Stun guns are a great way to bring down a larger opponent. The only problem is, if you use one on someone who’s touching you, You’ll zap yourself, too.
The fact is, torture is for sadists and thugs. It’s like getting groceries with a flamethrower. It doesn’t work, and it makes a mess. Getting useful information is about creating a new reality for the interrogation subject with no hope of escape or freedom. You control every aspect of their world – how they eat, where they sleep, even whether it’s day or night. When it’s time to ask questions, you want them disoriented, anxious, wondering who you are and what you can do to them. You have to make them understand that their entire future, their hopes, their dreams, every breath they will ever take from then on. It all depends on one thing, talking.
It can take a lifetime to convince someone to trust you. It’s much quicker to make them feel like they need you to trust them.

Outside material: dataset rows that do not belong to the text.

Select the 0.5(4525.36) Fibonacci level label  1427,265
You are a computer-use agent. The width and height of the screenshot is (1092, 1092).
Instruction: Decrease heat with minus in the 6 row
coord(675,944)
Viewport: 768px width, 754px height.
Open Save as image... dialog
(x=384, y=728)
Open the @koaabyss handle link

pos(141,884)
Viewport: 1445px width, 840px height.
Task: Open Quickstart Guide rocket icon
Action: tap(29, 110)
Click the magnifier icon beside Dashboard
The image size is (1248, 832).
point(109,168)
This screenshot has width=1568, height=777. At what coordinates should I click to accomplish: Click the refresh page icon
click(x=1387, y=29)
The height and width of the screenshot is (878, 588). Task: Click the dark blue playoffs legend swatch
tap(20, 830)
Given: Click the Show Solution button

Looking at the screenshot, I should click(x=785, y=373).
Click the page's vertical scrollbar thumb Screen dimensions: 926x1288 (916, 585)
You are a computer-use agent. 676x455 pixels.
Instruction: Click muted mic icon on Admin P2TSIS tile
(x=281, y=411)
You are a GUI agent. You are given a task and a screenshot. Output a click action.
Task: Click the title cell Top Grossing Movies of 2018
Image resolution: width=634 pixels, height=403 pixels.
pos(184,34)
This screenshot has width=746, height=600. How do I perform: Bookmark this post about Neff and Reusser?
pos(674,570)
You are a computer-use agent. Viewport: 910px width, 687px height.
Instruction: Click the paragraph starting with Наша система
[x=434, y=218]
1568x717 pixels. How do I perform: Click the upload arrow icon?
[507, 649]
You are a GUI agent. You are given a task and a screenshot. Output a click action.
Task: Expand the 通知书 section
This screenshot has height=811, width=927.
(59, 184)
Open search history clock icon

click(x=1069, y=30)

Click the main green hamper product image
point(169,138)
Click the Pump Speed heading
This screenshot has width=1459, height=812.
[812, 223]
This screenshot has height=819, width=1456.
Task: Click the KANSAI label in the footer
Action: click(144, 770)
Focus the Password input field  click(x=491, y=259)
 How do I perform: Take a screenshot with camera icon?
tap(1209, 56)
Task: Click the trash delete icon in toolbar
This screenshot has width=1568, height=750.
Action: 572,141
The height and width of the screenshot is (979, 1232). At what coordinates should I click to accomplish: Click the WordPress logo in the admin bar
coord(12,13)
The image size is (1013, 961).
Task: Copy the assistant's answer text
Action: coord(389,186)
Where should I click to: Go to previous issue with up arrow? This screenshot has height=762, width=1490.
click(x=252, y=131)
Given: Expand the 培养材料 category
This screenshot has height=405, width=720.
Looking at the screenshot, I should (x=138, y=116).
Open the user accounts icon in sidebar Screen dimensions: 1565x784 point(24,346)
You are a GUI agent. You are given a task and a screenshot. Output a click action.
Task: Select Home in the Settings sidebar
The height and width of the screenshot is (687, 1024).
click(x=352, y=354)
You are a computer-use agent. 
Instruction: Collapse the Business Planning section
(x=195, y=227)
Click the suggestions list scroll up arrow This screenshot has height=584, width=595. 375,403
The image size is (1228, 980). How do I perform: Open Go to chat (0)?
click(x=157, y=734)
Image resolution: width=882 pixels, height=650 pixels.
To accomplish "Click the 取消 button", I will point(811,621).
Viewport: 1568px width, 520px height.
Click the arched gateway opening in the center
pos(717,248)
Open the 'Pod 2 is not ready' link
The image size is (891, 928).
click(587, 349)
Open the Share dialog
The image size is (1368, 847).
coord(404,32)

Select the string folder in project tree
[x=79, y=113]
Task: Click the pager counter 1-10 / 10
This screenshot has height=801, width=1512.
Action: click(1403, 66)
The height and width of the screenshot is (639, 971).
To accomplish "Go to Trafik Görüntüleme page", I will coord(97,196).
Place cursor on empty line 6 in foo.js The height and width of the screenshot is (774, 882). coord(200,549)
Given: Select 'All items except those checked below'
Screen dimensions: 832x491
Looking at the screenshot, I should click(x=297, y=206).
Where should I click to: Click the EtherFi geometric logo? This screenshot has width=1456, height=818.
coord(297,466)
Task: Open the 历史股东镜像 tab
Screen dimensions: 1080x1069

A fight is one of the quickest ways to tell if someone isn’t who they say they are. If you say you’re Russian but fight like an American, consider your cover blown. Which means you better know Sambo, the mixed martial art of Russia. Of course, you also have to win the fight. A great cover ID doesn’t help much if you’re dead.
A thermal camera is a great tool for scouting. It’ll tell you where the warm bodies are in a building or which rooms are designed to make those bodies invisible.
One issue in dealing with modern criminal gangs is that their operations are diversified. The heat shielding you hope is hiding a human-smuggling operation, could be hiding radio emissions from software-pirating computers.
A good interrogator paints a picture of the world outside for a detainee. Whatever he’s holding onto, you take it away. His organization – crumbling, his friends – traitors, his precious information – useless.
Working an information source is a delicate art. Ideally, you can get all the information you need with kind words and free drinks. When drinks and good company aren’t enough, however, a good operative has to apply pressure, and that means knowing just what a source loves.
One of the hardest things to do in a fight is to make it look like you’re trying to kill someone without doing permanent damage. They don’t teach any half moves in combat training. There are moves designed to kill and maim as efficiently as possible. If those are off limits, one option is opening your fist right before a punch lands. Painful, but the force is distributed. Another showy option is a kick to the shoulder. You might break a rib or two, but if you aim right, nobody’s going to the morgue.
In the spy game, you spend a lot of time getting people to betray their own. Most do it for money. some do it for spite. But the greatest achievement is to get a guy to turn on his own people because he thinks he’s being loyal.
Intelligence-gathering isn’t all running around with a gun and a spy camera. When the operation demands it, you get to sit in a hot car with no air-conditioning in downtown Miami.